5. Conclusions and Further Search
In this study, we employed a mixture random effects model along with pairwise comparisons to analyze the tonal challenges encountered by L1-dominant Polish speakers learning Mandarin (L2), particularly in the context of T1 and T2, relative to TM natives. Additionally, we utilized Python to visually represent these tonal variations through line plots, facilitating a clearer understanding of the differences in tonal domains between the two groups. Furthermore, practical pedagogical recommendations were provided based on our findings; for example, increased practice with 16 tonal combinations, particularly focusing on high-ending tones. Pairing with T3 and T4 to form disyllabic words can be beneficial, because T3 remains in the low-tone range, while T4 benefits from its similarity to the stress patterns in Polish. This approach may help stabilize T1 and T2 tones in disyllabic words. Despite the T1T1 combination showing the greatest deviation from native Mandarin Chinese, it is still recommended to start with T1T1 training as it may be more effective than starting with T2. Additionally, given the individual differences in learners’ perceptual abilities, educators should adapt their teaching strategies flexibly to suit different learners.
To sum up, this research serves to address previous gaps in the literature concerning the performance of L1-dominant Polish speakers learning Mandarin (L2) in disyllabic words, specifically focusing on the challenges associated with T1 and T2. Moreover, it offers tailored instructional strategies, suggesting the incorporation of low-ending T3 and T4 tones to complement the training regimen, thus enhancing the overall proficiency of L1-dominant Polish speakers learning Mandarin (L2).
This study reveals several findings that align with or diverge from previous research.

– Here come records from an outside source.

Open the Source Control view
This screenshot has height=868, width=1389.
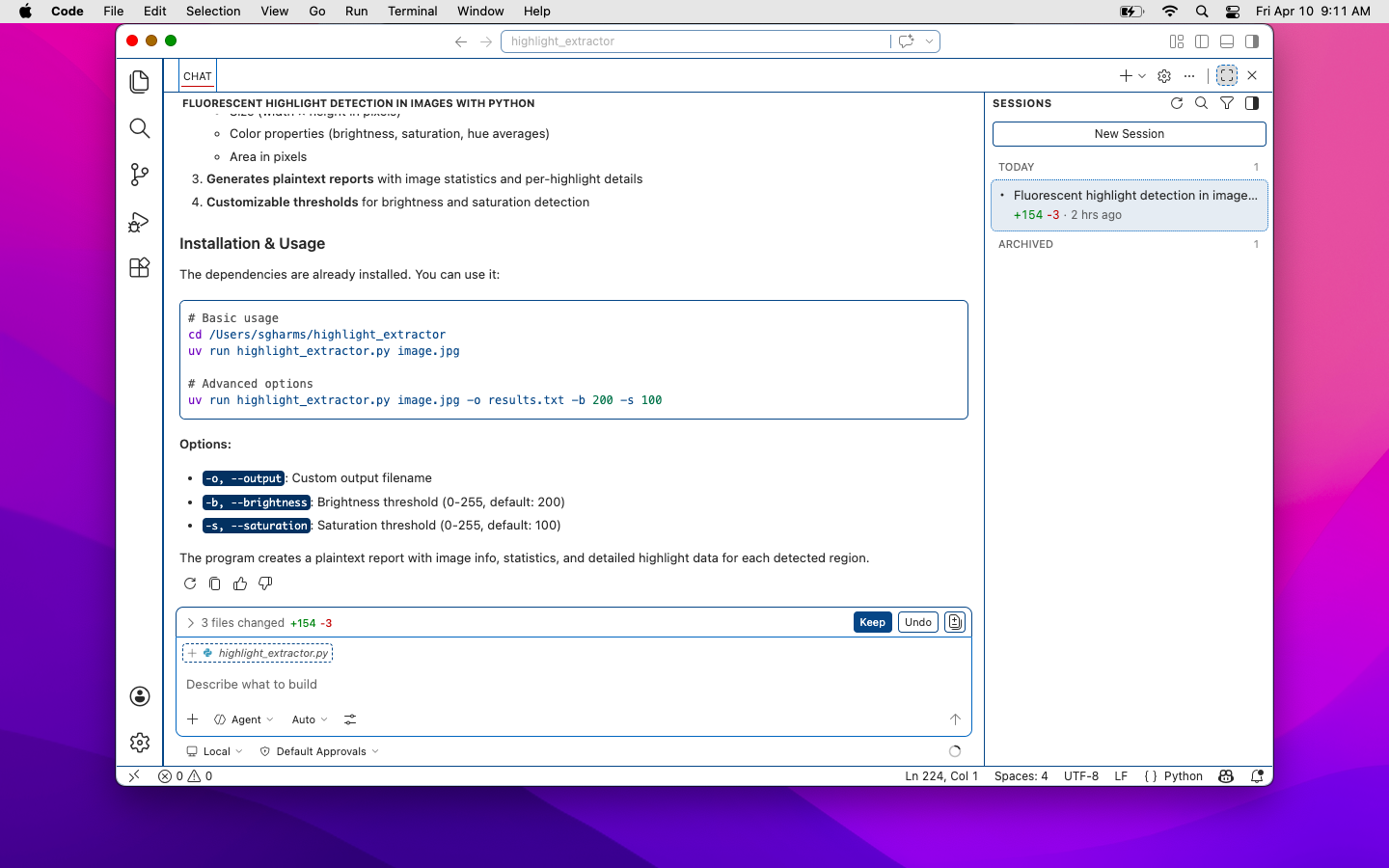point(139,175)
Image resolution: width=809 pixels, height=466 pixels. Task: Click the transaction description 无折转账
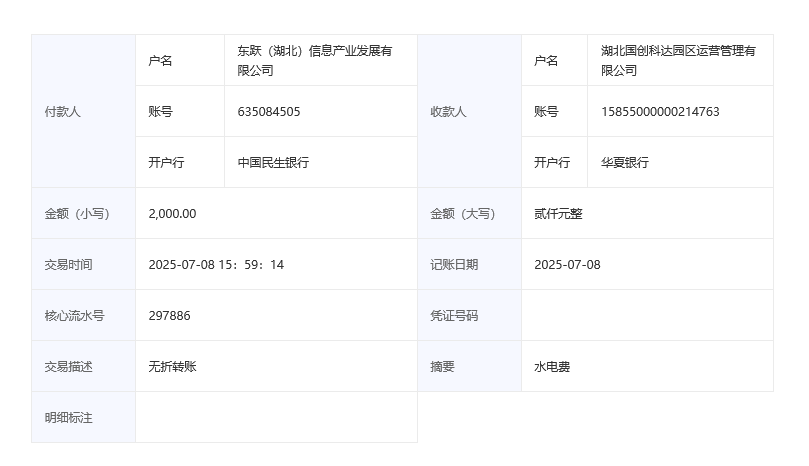pos(173,367)
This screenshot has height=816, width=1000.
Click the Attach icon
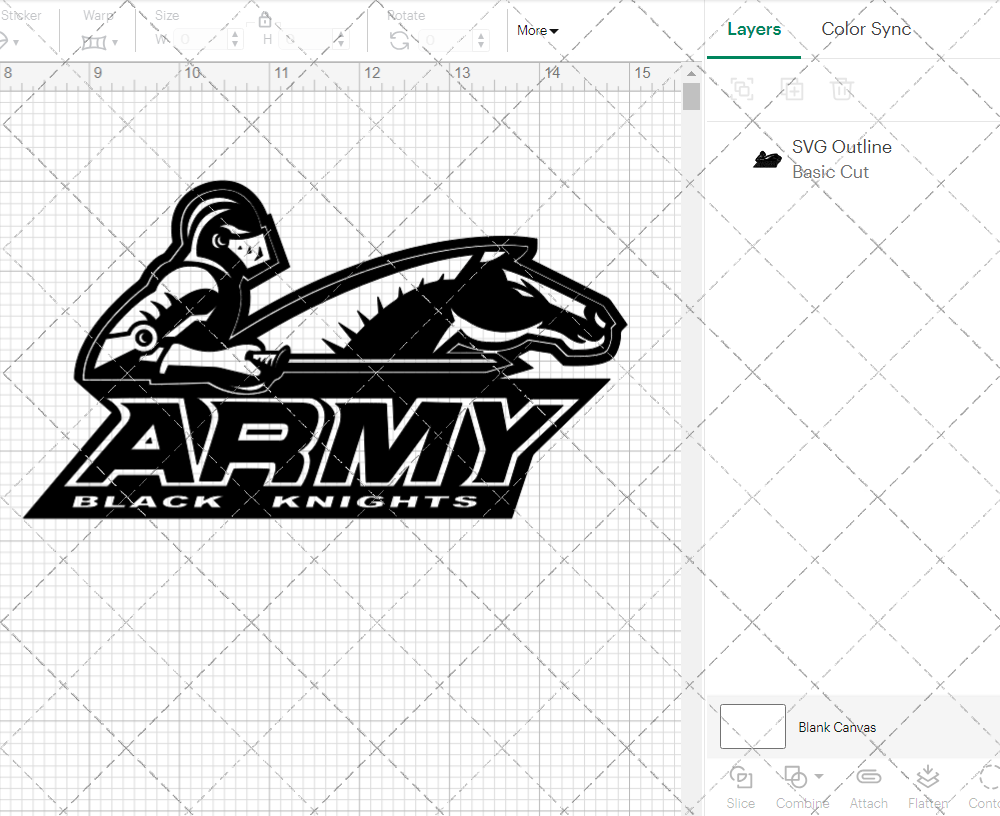[x=868, y=786]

Most prior studies on Japanese, Korean, and German speakers have identified difficulties with disyllabic words, particularly with T2 or T3, and noted position sensitivity. In contrast, our results indicate significant differences in the high tonal register of T1 and T2 compared to TM speakers, with no position sensitivity. Specifically, T2 and T3 are often confused in the production of the first syllable, confirming that T2 is a common difficulty for L1-dominant Polish speakers learning Mandarin (L2). Given the increasing importance of disyllabic word pronunciation, future research should explore whether there is an interaction or a stronger connection between tone and syllable position.
Although this paper primarily focuses on the tonal performance of L1-dominant Polish speakers learning Mandarin (L2) in disyllabic words, it is essential to consider that previous studies have emphasized monosyllabic tones due to the teaching progression from simple (monosyllabic) to complex (disyllabic) structures. This step-by-step approach in teaching—starting with monosyllables before progressing to disyllables—is logical. However, prior research on L1-dominant Polish speakers learning Mandarin (L2) shows that T2 and T3 are challenging in monosyllabic contexts [
7,
41], and T4 presents difficulties as well [
40]. This raises questions about whether difficulties with monosyllabic tones automatically resolve or exacerbate when learning disyllabic tones. A future research goal could be to trace the learning trajectory from monosyllabic to disyllabic tone pronunciation and compare the tonal performance in both contexts.